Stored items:
--- START ---

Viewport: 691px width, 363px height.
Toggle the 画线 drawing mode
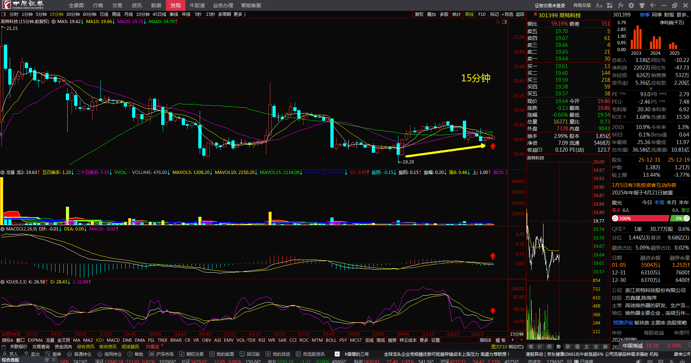[x=469, y=14]
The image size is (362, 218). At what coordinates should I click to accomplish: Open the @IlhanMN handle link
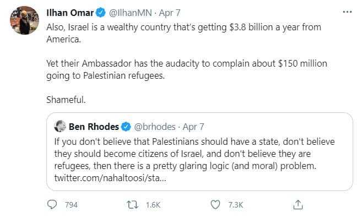click(130, 13)
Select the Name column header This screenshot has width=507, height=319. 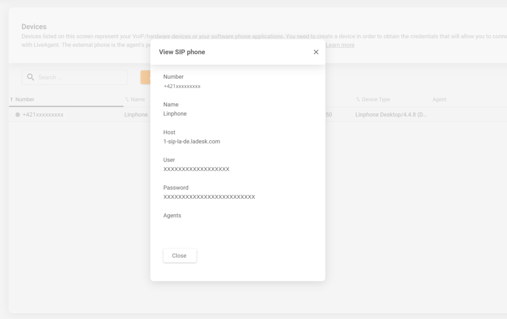coord(137,99)
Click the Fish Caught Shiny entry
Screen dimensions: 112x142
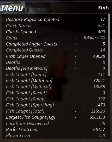[56, 99]
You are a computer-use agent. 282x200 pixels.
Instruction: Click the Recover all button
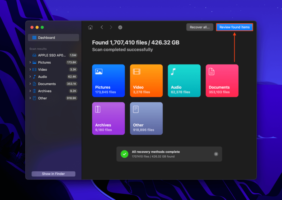click(x=200, y=27)
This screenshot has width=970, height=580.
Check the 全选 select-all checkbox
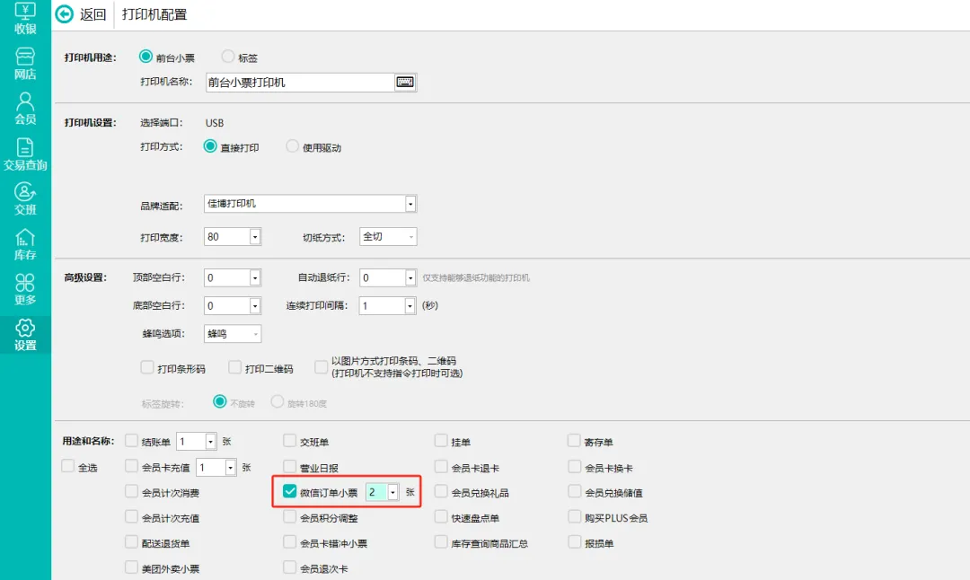(67, 467)
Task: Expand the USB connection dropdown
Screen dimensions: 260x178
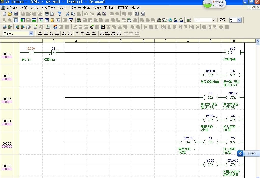Action: pos(213,20)
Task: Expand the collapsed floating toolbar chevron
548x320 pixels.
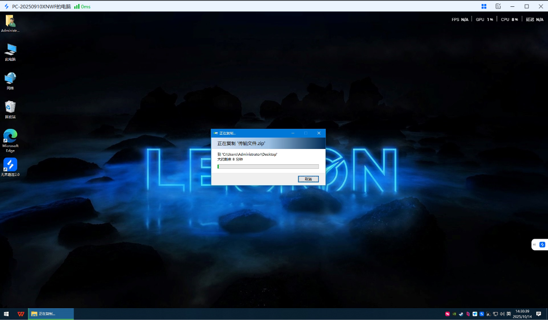Action: [534, 244]
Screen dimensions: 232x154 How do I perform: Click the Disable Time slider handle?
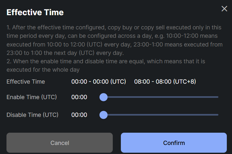coord(103,115)
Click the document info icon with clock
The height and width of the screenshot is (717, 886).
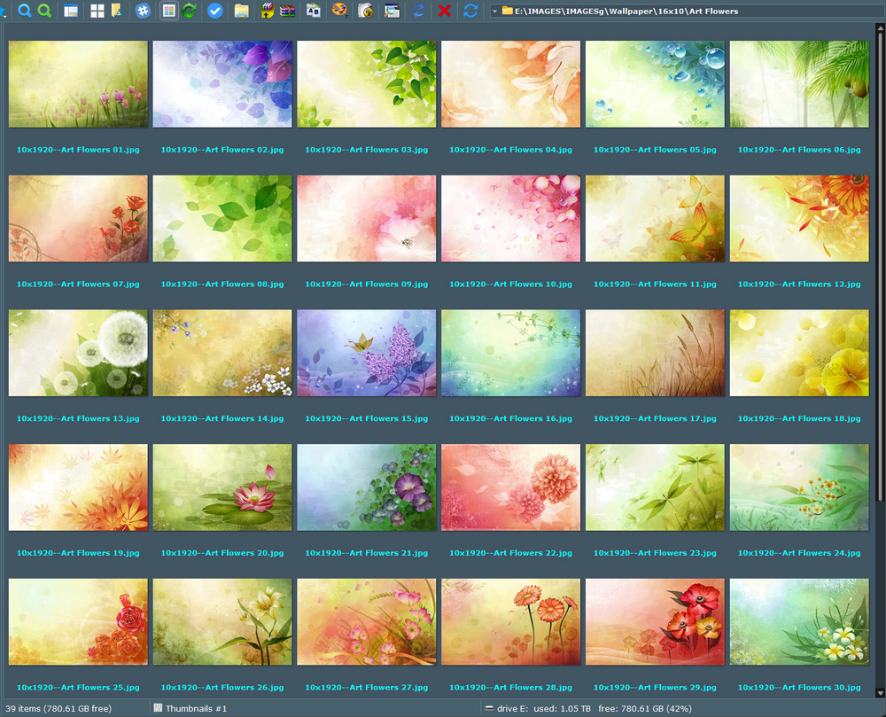click(x=365, y=12)
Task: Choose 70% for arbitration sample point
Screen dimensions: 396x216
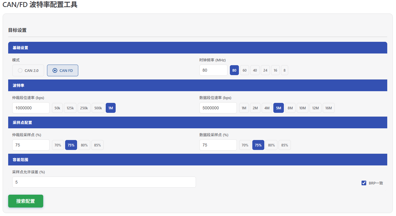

--- END ---

Where in the records does the word "Task" appear? Copy each line that holds it.

## [Solution]
Task: Expand the USB connection dropdown
Task: Expand the collapsed floating toolbar chevron
Task: Choose 70% for arbitration sample point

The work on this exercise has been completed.